Alongside Matthew Toomey (2017), Finnegan Waugh (2017) is Joeys First team coach. A veteran College debater now in the fourth year of a mathematics and computer science degree, Finnegan says the way Xavier and his teammates – Bernard Lund (Y12), Finan Maher (Y10) and Ben Price (Y11) – have dealt with the complexities of Zoom debating has been inspiring. “What people enjoy about debating is the camaraderie and the feeling you’re working in a team against the opposition.
“When you’re talking to a computer it can lose a lot of that and feel stale and impersonal, so we’ve encouraged the boys to look straight into the webcam so that you’re looking directly at people rather than at the screen.
“Being able to clearly tell people what you think is really useful in work situations, relationships and all facets of life.”Finnegan Waugh, FIRSTS DEBATING COACH
“We’ve been lucky this year the boys have been really motivated and enthusiastic and happy to adapt to the changes forced by the pandemic.”
One of the reasons why debating is so healthy at Joeys is the Old Boy culture of coaching and support. New recruits are coached by College graduates who have debated at the school and in many cases already know the boys they are coaching. It is this cycle of giving back that keeps standards high. Old Boys’ attachment to the school ensures extra effort is made to prepare boys for competition.
This dedication to the cause was on display during the match against Riverview. All season, Finnegan and Matthew have been encouraging their charges to think outside the box and go beyond the most obvious line of argument. The subject for debate – that a wealth tax should be imposed on billionaires and the money distributed to international organisations such as the UN – had instant appeal for the affirmative. It’s hard to counter the proposition that the mega-rich should give to the poor.
Arguing for the negative, Joeys didn’t dispute that point, instead they contended that these organisations were incapable of handing out money effectively because of political bias and corruption, leading to even worse outcomes. It was a sophisticated line of attack that won them the night.
“Over the season they got more nuanced in dealing with political issues,” Finnegan says. “They showed how they’d developed their thinking by not going for the most obvious approach.”
As first speaker, Xavier had to introduce and articulate the points and issues his teammates would pursue later. It’s a role he enjoys. He is full of praise for his coaches’ technical prowess and capacity to motivate.
“After a speech Finnegan will give really thoughtful feedback. For example, there might be three things I need to work on such as timing, being more coherent and integrating my rebuttal.”
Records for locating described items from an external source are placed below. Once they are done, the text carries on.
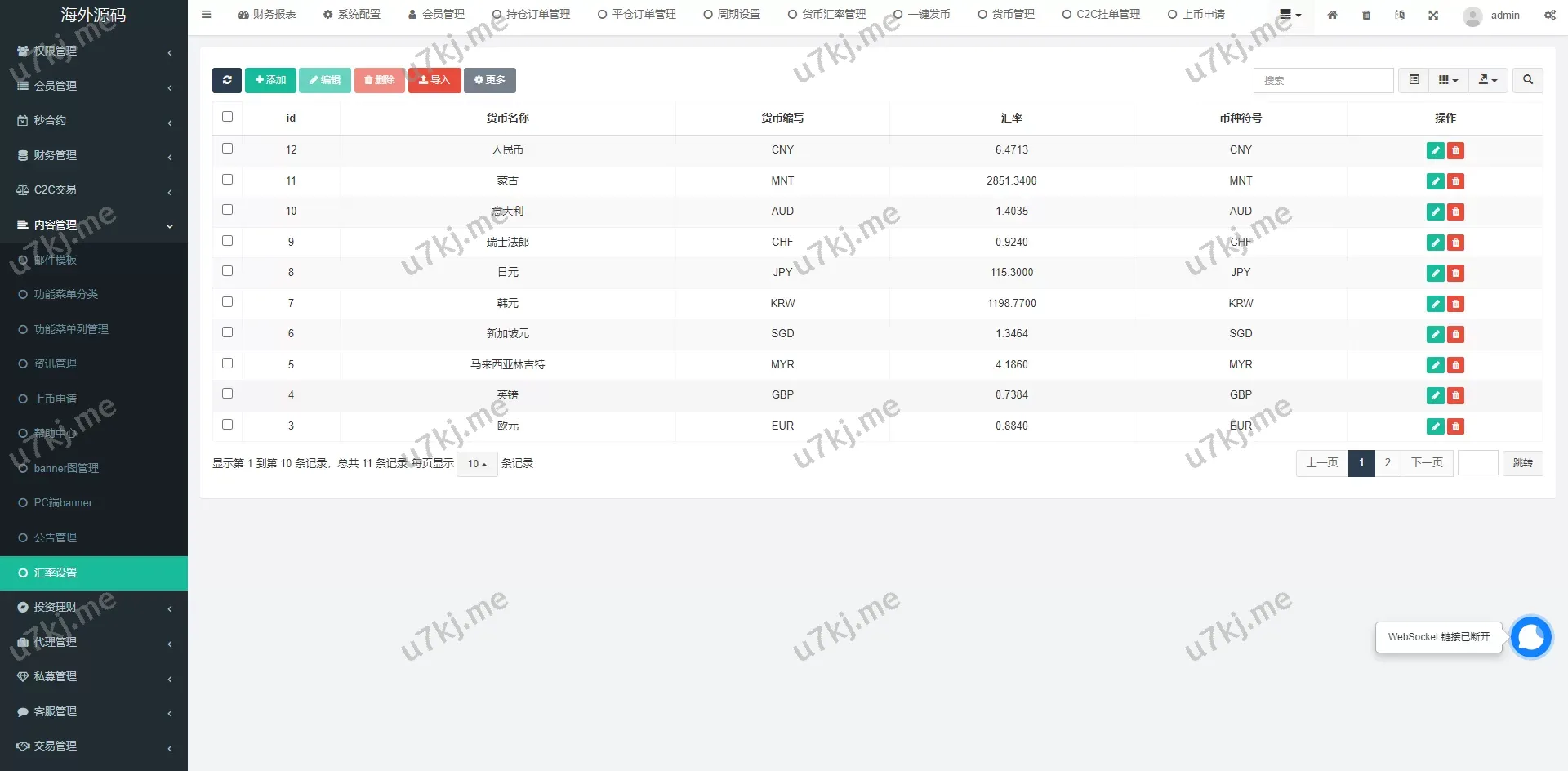Tick the checkbox for 英镑 row
The width and height of the screenshot is (1568, 771).
(x=227, y=394)
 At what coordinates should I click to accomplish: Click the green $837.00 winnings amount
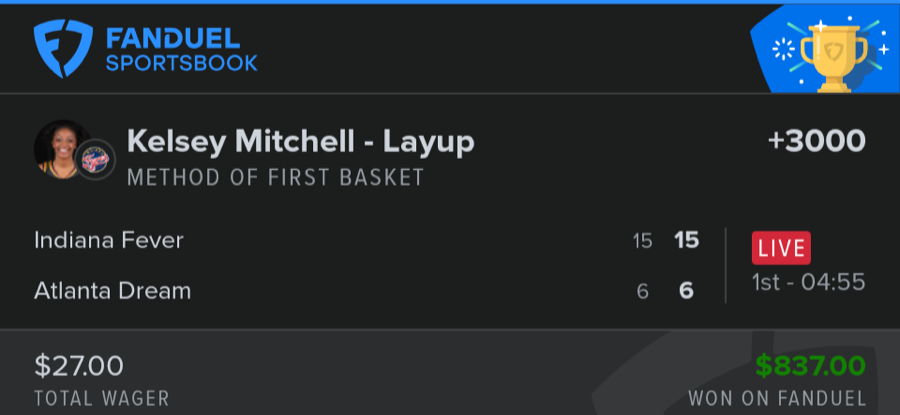(x=810, y=366)
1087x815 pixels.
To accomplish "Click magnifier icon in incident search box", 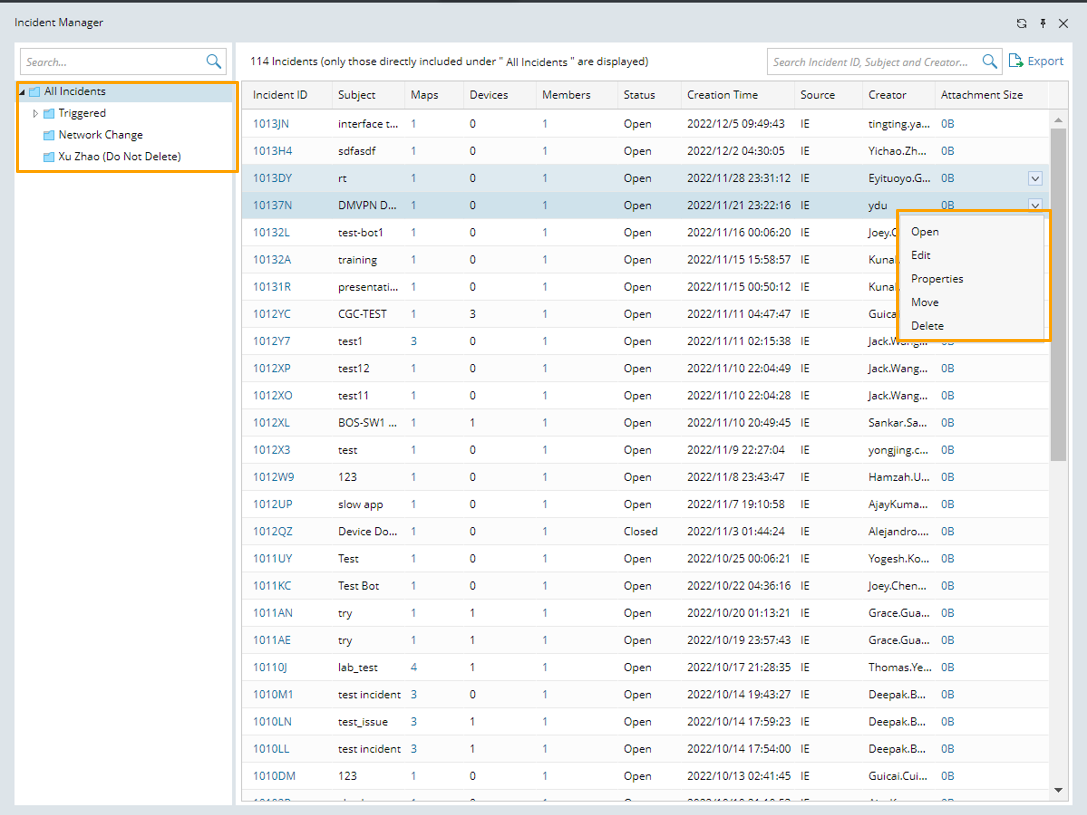I will coord(990,62).
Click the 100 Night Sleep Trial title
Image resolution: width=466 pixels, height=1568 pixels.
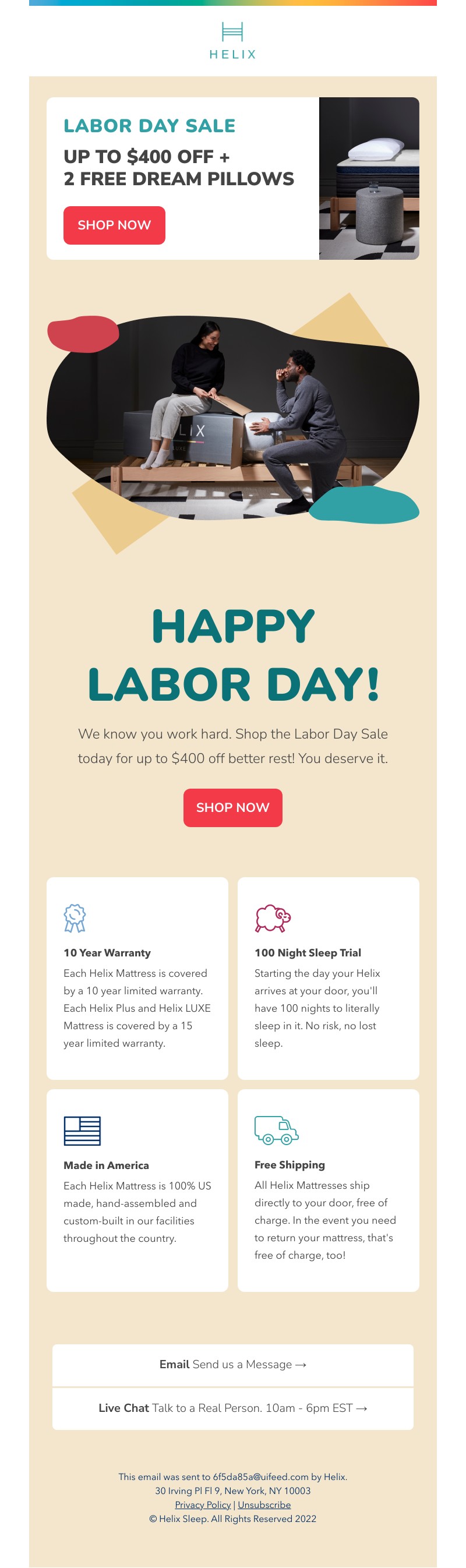point(307,952)
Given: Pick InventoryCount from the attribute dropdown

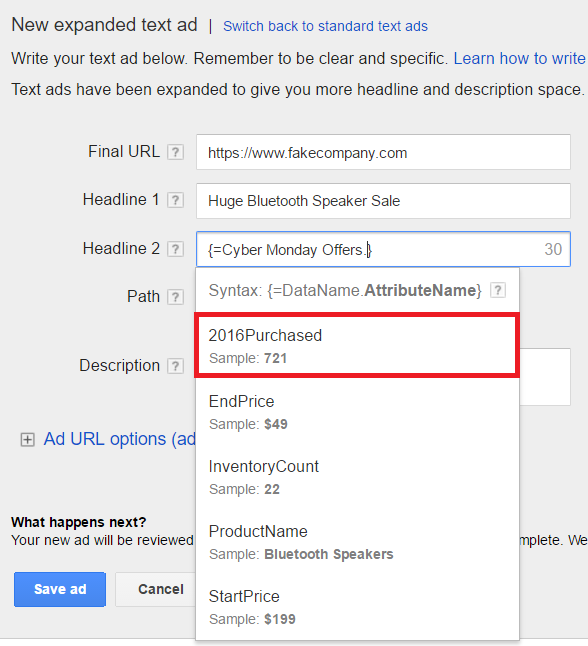Looking at the screenshot, I should 357,477.
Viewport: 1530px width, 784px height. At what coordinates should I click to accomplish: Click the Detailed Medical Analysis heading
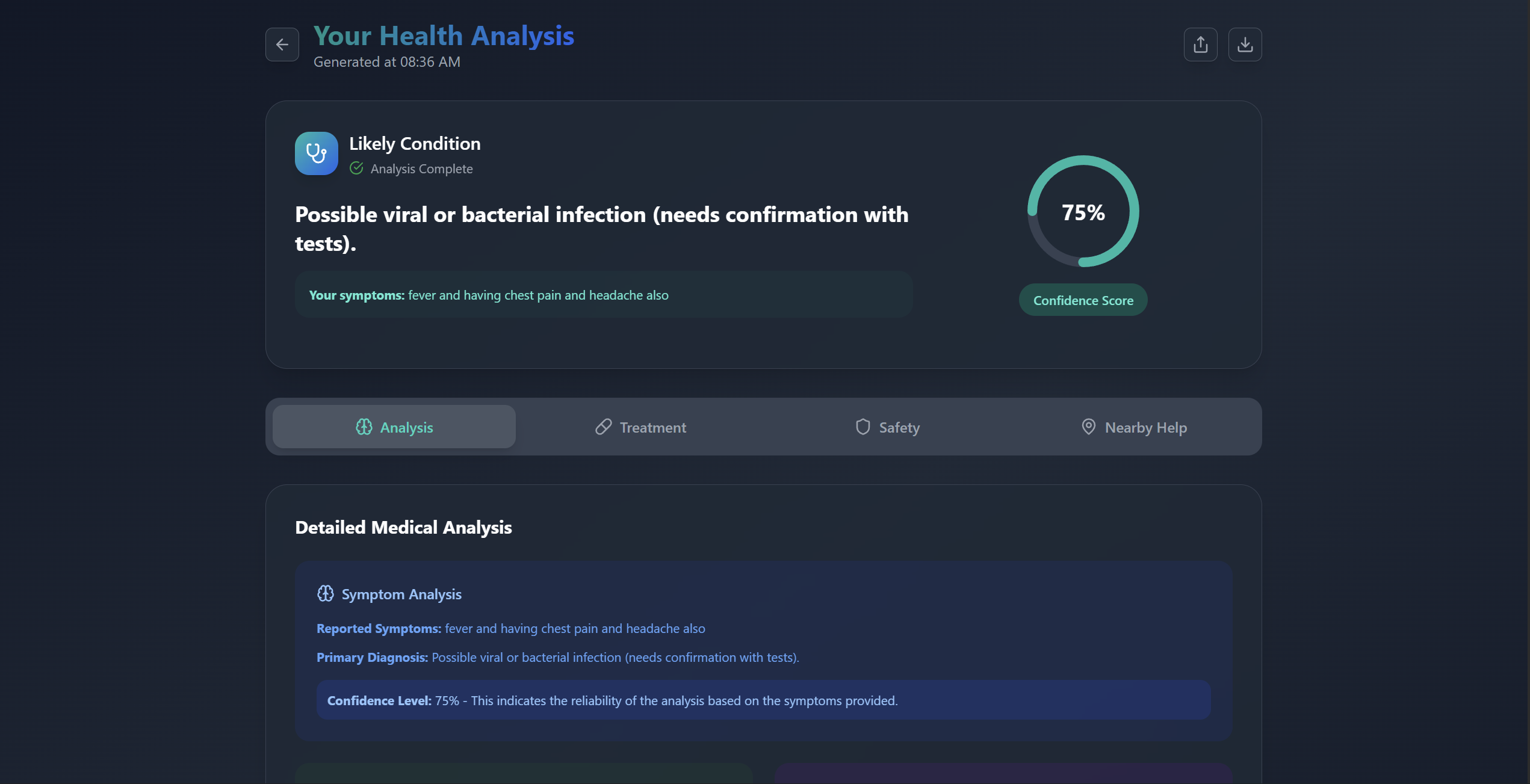[403, 528]
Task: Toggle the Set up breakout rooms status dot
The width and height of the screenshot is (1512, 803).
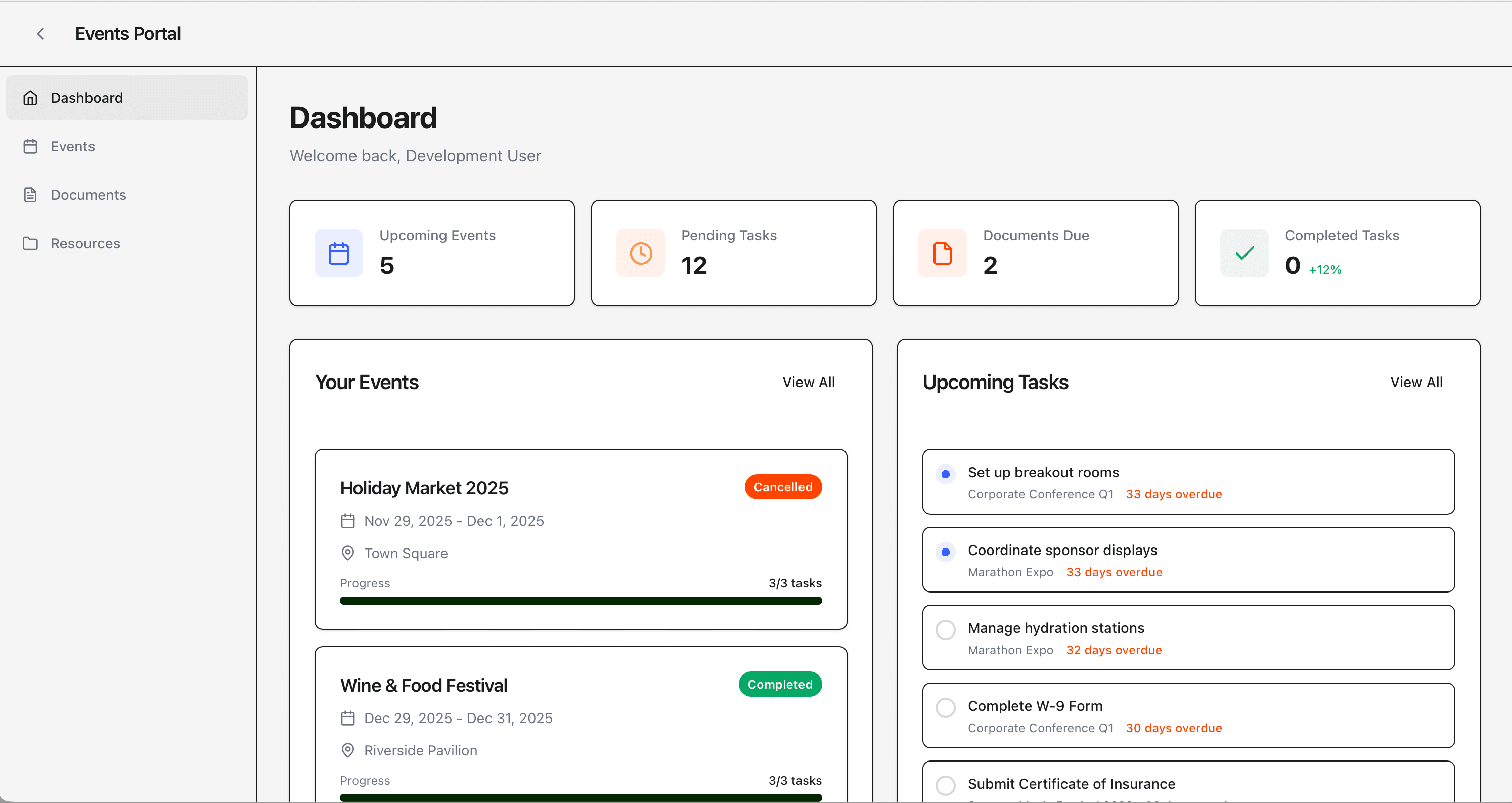Action: pyautogui.click(x=945, y=474)
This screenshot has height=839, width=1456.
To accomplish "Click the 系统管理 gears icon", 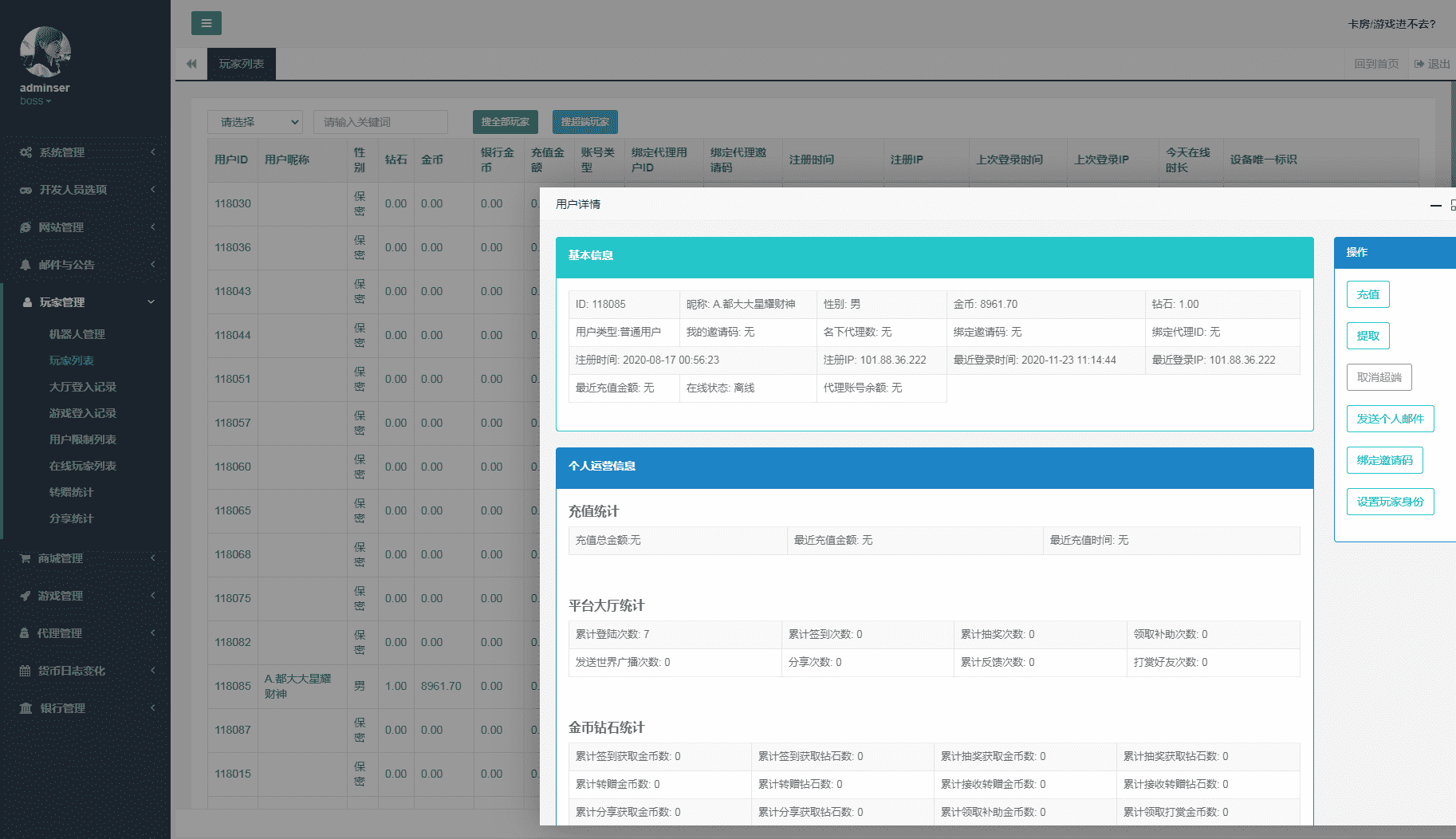I will point(26,152).
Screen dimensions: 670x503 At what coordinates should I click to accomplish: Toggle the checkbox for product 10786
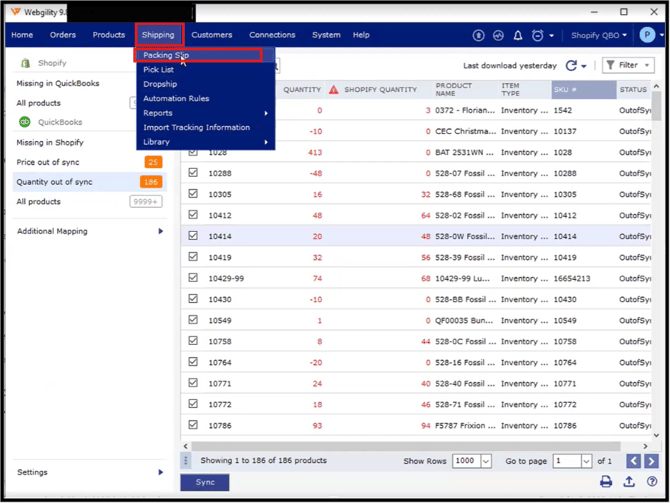pyautogui.click(x=193, y=426)
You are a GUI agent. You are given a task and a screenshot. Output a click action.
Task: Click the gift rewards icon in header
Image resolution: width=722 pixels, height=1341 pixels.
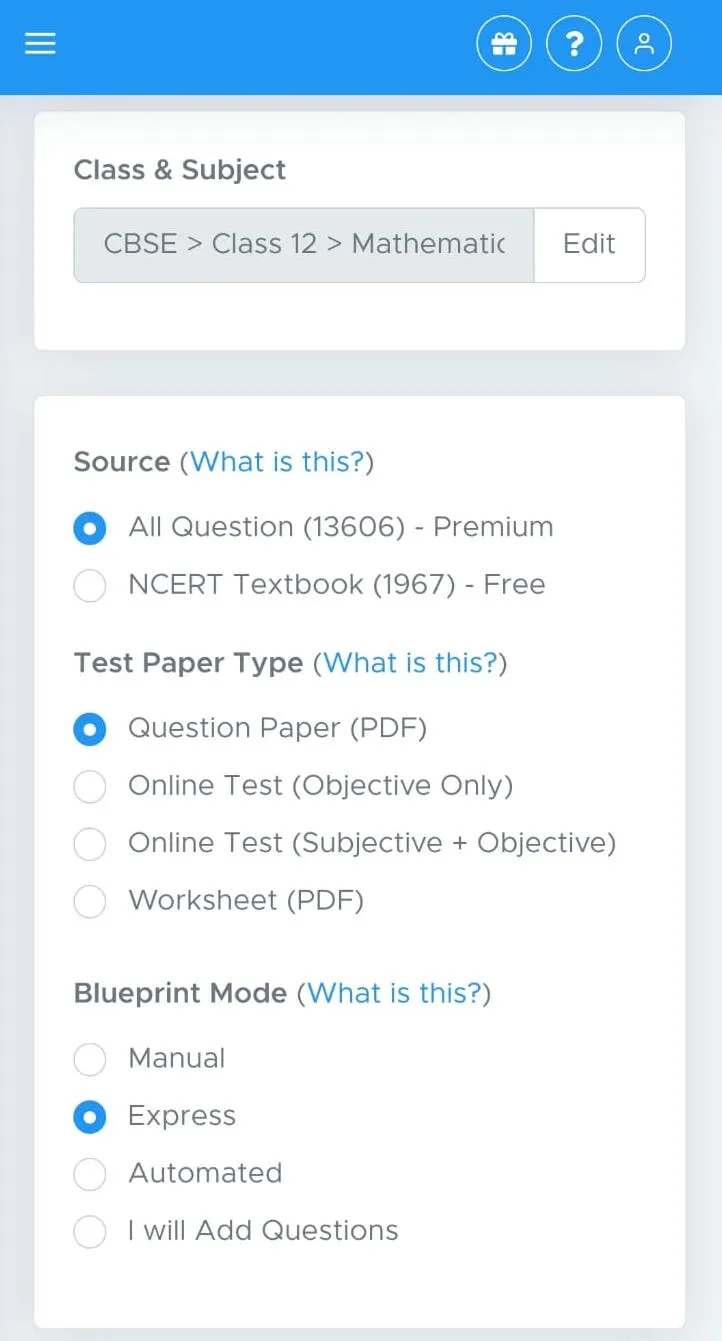[x=504, y=43]

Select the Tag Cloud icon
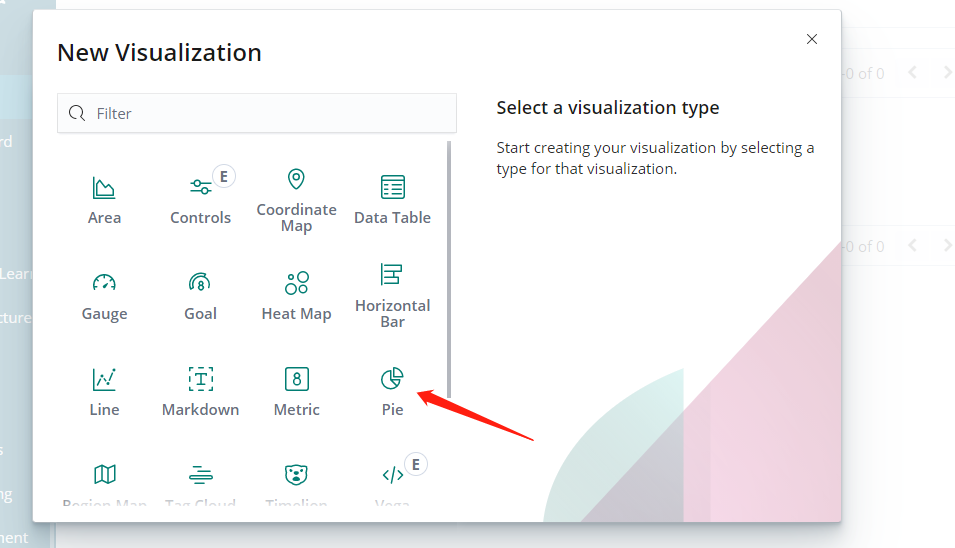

Finnegan was impressed by Xavier’s development throughout the year, and in particular, his ability to convey a real sense of authenticity. “Sometimes when you are making points it is more important to have conviction in the way you are delivering them. He was good at making you believe the things he was saying – even if he didn’t really believe them.”
Which of course, is part of the appeal of debating: it forces speakers to enunciate ideas they would not normally agree with, thereby increasing their sense of empathy.
Xavier says debating has helped with his studies.
“It’s handy in essay writing, especially subjects like history, where you have to give a point of view and say why you think it’s true. It helps you form better arguments, and in class discussions you can contribute more”
Finnegan agrees. He firmly believes debating is an important life skill that has benefits across the board.
“Being able to clearly and persuasively tell people what you think is really useful in work situations, relationships and all facets of life.”
Xavier’s ultimate goal is to study commerce/law at Sydney University. The synergies between debating and law will stand him in good stead. Next year, he will be one of the most senior members of Joeys Firsts squad. He is looking forward to the challenge.
“It’s fun coming up with ideas and thinking about things,” he laughs. “And I don’t think I’ve lost an argument to my parents in a long time!”